INSIDE THE RARE JOURNEY
When Zeke Zaragoza was diagnosed with the extremely rare nervous system disorder opsoclonus-myoclonus syndrome (OMS) at the age of 3, the entire landscape of his future changed in an instant.
His initial prognosis was limiting at best. He would require intense and long-term treatment that might or might not work. Layers of treatment over the course of years.
Opsoclonus-myoclonus syndrome (OMS) causes involuntary muscle jerks, rapid multi-directional eye movement and uncoordinated movements. And Zeke’s case was severe.
“My parents did a very good job of explaining everything to me over the years when I was getting treatment about what was going on, and I still have some very vivid memories of what I went through,” Zeke said. “I had Steroid shots in my thigh for two years. For the IVIG treatment, I went in monthly for two years. There was a round of chemotherapy and then physical and occupational therapy for two years. It was very aggressive and I was so scared. For some of it they had to tie me down because of what was going on with my body.”
After all that, Zeke was declared in remission by the age of 7 and was free and clear to live his new normal. The aggressive treatment plan had worked.
The Zaragoza’s are a baseball family. And Zeke played baseball, but was drawn to another sport. He wanted to play football.
“I burned out on baseball. Took a break from sports all together for a small window. Then in fifth grade I asked my parents if I could play tackle football,” Zeke said. “My doctor had to approve it, of course, and he gave me the approval. He was a little stunned at how far I had come. I was hooked.”
Zeke played one year of tackle football, then two years of flag football in middle school. By the time he entered ninth grade, the itch to play football was very strong. The brotherhood of the team, the sport and all its challenges had sucked Zeke in and he was hooked.
After high school, he went to a small private NAIA school, then honed his skills as a long snapper in junior college at San Bernardino Valley College. He was ready for the next step, but a transfer to a Power 5 school was not on his radar. He had offers from Sacramento State and Utah State, then his phone rang one day and it was Oklahoma State offering him a preferred walk-on spot with the Cowboys.
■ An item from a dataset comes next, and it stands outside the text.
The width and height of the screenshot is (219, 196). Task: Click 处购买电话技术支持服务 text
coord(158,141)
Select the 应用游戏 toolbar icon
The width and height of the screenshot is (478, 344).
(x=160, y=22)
“Shocked is a word that comes to mind when I got that call. It literally came out of nowhere. It felt good, because I love the game and have overcome so much,” Zeke said. “What helped me the most through JUCO and here at Oklahoma State is no matter how hard it gets or how tough it might seem, nothing compares to what I’ve already endured. I know in my mind, no matter what, I’ve been through worse. That’s a game changer, I think.”
IN ZEKE’S WORDS
“I’ve never had a problem sharing my story. My mom always pushed me to do it. The thing I needed to learn and understand by telling my story was how big and inspiring it might be for others. I have this platform and I’m inspired to meet other OMS warriors out there. We are all different, but we are all the same. You have to work and grind, have faith. Having Hope is so important. Don’t listen to what I say, look at what I’ve done.”